Она вспомнила приснившийся сон. Перед ней стояла свекровь, молодая и счастливая. Чему она радуется, с досадой подумала Мариванна, вот чертовка, все ей нипочем, даром, что уродец! Свекровь манила рукой Марию, а в глазах читались легкая грусть и укор.

Покалеченный палец ее правой руки на глазах превращался в нечто громоздкое и жуткое, напоминающее бесформенную резину, которая раздувалась и вытягивалась вперед, в сторону невестки. «Бах!» - раздался страшный хлопок, и вместо пальца появилось зияющее отверстие багрово-красного цвета.

«Господи, Господи, прости меня, - сидевшая внезапно перекрестилась, - это же я во всем виновата... Господи… грешна-то я как, Господи... Палец, ведь палец, - старухе не хватало дыхания, а сердце учащенно забилось, - ... О чем это я? Ах, да! - Ведь она звала уродцем свою свекровь из-за того, что у той недоставало пальца на правой руке. - Но ведь был же он когда-то, куда ему деться?! - лихорадочно мелькало в голове у Мариванны".

Странно потряхивая телом, она силилась что-то вспомнить. И вспомнила же! До мельчайших подробностей, до боли, охватившей ее тело, до спазм в горле, до всхлипов и рыданий, сотрясавших ее.

Да, да, он был целым и невредимым, пока в предпоследней сильнейшей размолвке Мария в порыве злости не оттолкнула от себя свекровь, а та, упав на пол, подняла беспомощно руки, защищаясь от удара. И тогда Мария сделала то, чего, казалось бы, не должна была делать ни при каких обстоятельствах - она изо всей силы пнула женщину. С тех пор повреждённый ударом палец начал сохнуть и превратился в ужасный отросток.

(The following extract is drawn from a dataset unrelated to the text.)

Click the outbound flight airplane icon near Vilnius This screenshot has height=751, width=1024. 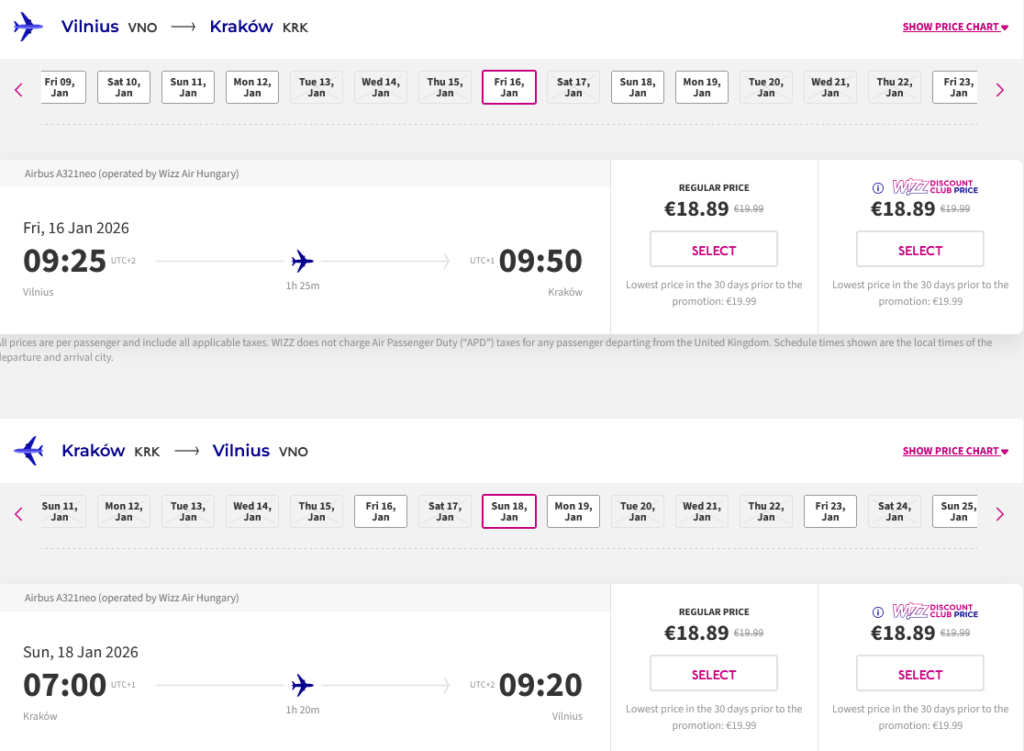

Блуждающая улыбка и чуть подергивающиеся губы Марии Ивановны говорили о сильнейшем шоке, полученном от осознания того, что когда-то она сотворила. Наступившее раскаяние было страшным и бессмысленным одновременно, ведь свекрови давно не было на этом свете. И вот эта бессмысленность породила ужас и непреодолимое желание вернуть ушедшее время.

Что-то невыносимое жгло внутренности и не давало жить и дышать. Старуха закричала и попыталась подняться со стула, но, почувствовав резкую боль в левом боку, вздрогнула и осталась сидеть перед окном, за которым кипела жизнь, - осмысленная, простая и такая сложная.